Bueno, sí, cuatro años después comencé a salir con vuestra madre y cuando terminó la carrera nos casamos y nos pusimos a vivir aquí. El resto ya lo conocéis.

      ─Te quiero, Miriam ─le susurré al oído cuando se acercó a nosotros.

 

Ridícula actitud


Paramos a tomar fuerzas en un mesón de carretera y cuando pedimos la cuenta, descubrimos que nos habían robado el dinero. Ante semejante tragedia, el posadero propuso un modo para poder cancelar la deuda.

Mi marido, guiñando un ojo, aceptó el pago en especie y se ofreció a cantar sevillanas si era yo la bailaora. En un suspiro y sin arte, nos vimos pasando el trance. Él, de negro y camisa blanca, con cara de estreñimiento. Yo, de blanco y lunares rojos,  sudando arrepentimiento.

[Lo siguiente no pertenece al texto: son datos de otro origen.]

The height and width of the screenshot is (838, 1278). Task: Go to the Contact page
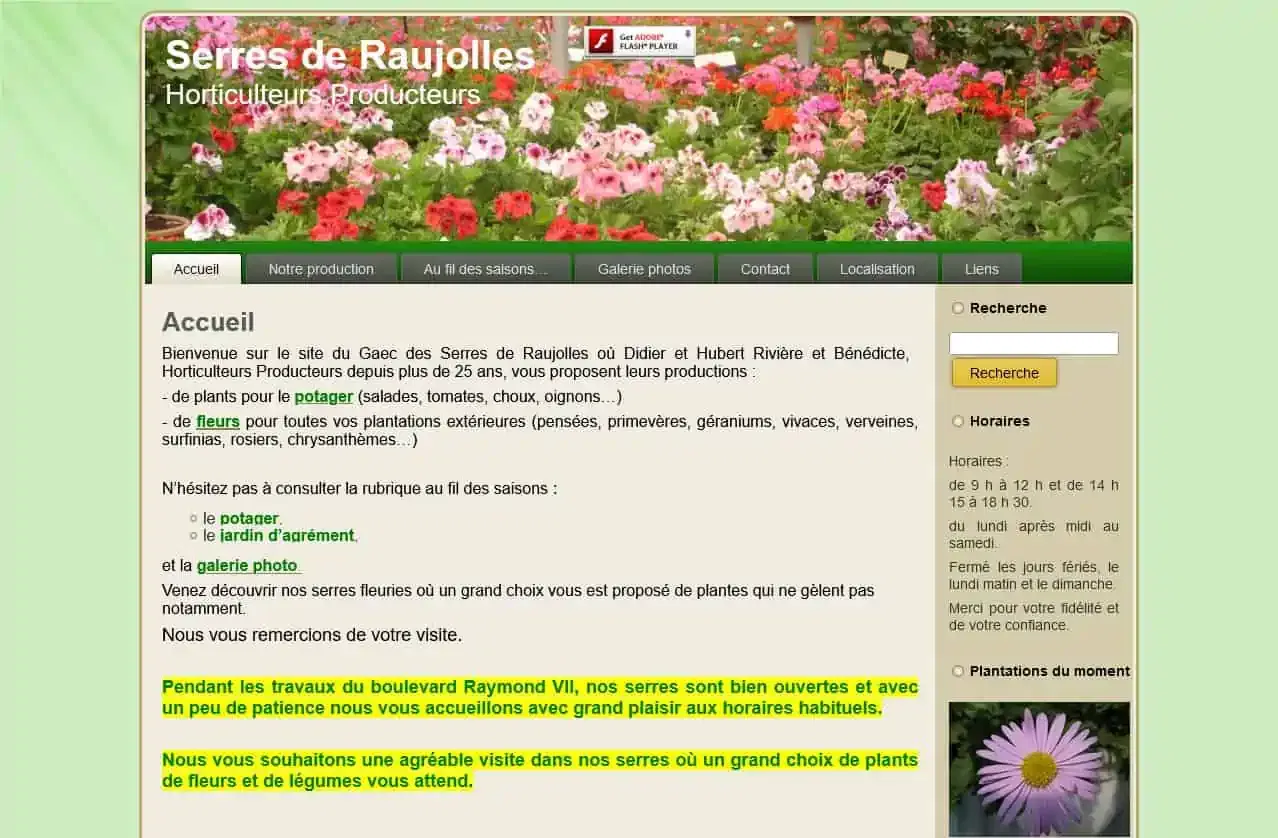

Los llantos de risa del público llenaron los platos de sopa y, en YouTube, aún triunfa el video  donde un par de gilipollas con ridícula actitud le dieron al cante flamenco un toque propio de humor.  

 

Deformación Profesional


Tomé mi último sorbo de gin tonic  y miré hastiado el reloj. Mi contacto llegaba tarde. A punto estaba de irme, cuando le vi llegar con la sonrisa puesta.

      ─Le gustará la mercancía, no se preocupe.

      Subimos en una tartana destartalada que corría como un rayo y llegamos  a la casa.

      Era morena y tenía unas redondeces dignas de ser pintadas por el mismísimo Goya. Se me hizo la boca agua nada más verla.

      Comenzó el ritual del corte y, tras aderezarla, un olor exquisito recorrió la estancia. Ansiaba probar aquel  “bocatto di cardinale”.  

      Cogí los cubiertos  pero, antes de dar el primer bocado, sonó el maldito despertador.

      Como siempre, tomé mi vaso de leche de soja y un sándwich vegetal y me fui a trabajar al Matadero.